··· Exercise material

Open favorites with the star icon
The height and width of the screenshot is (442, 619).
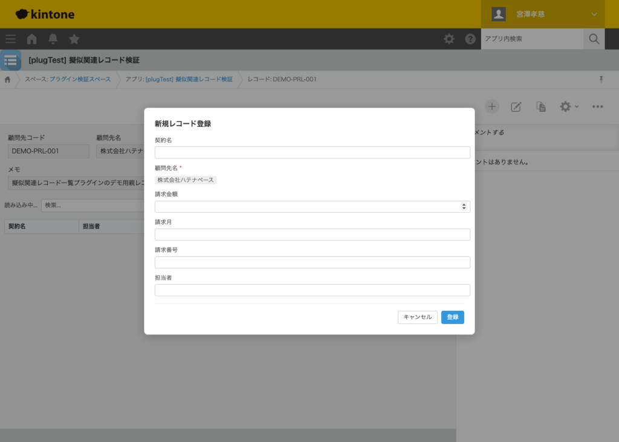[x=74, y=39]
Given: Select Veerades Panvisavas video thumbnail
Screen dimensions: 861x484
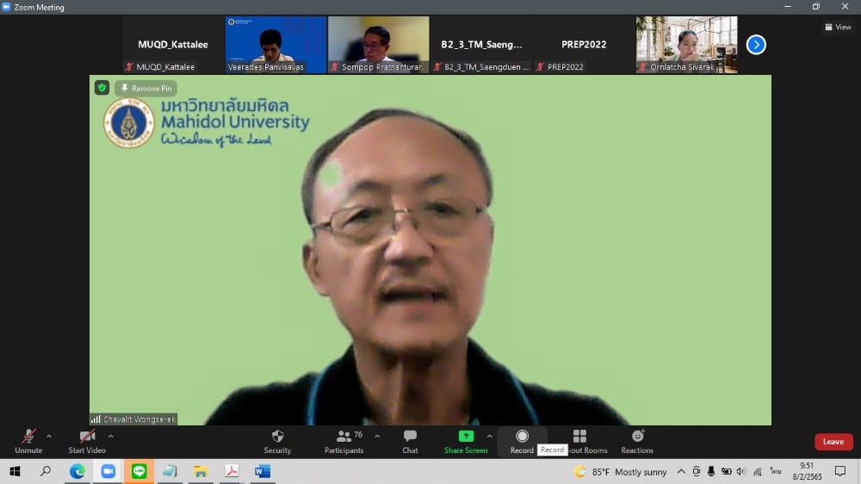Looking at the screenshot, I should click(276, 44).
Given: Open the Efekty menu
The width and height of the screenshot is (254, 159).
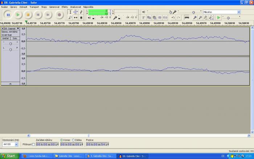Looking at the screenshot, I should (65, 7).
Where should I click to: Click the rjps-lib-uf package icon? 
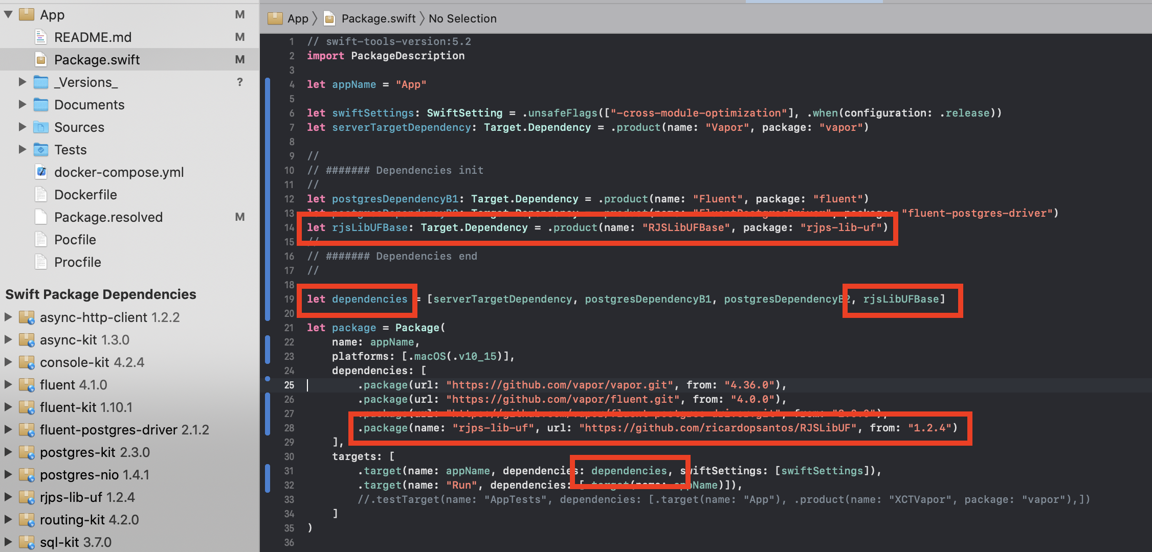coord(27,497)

······

Set task:
Put the records above into a two-column CSV with the headers "instruction" and "reply", one row per record, with each field in double quotes and any line breaks replaced by spaces. Omit the pictures.

Task response:
instruction,reply
"Open favorites with the star icon The height and width of the screenshot is (442, 619).","[x=74, y=39]"
"Given: Select Veerades Panvisavas video thumbnail Screen dimensions: 861x484","Looking at the screenshot, I should click(276, 44)."
"Given: Open the Efekty menu The width and height of the screenshot is (254, 159).","Looking at the screenshot, I should (65, 7)."
"Where should I click to: Click the rjps-lib-uf package icon?","coord(27,497)"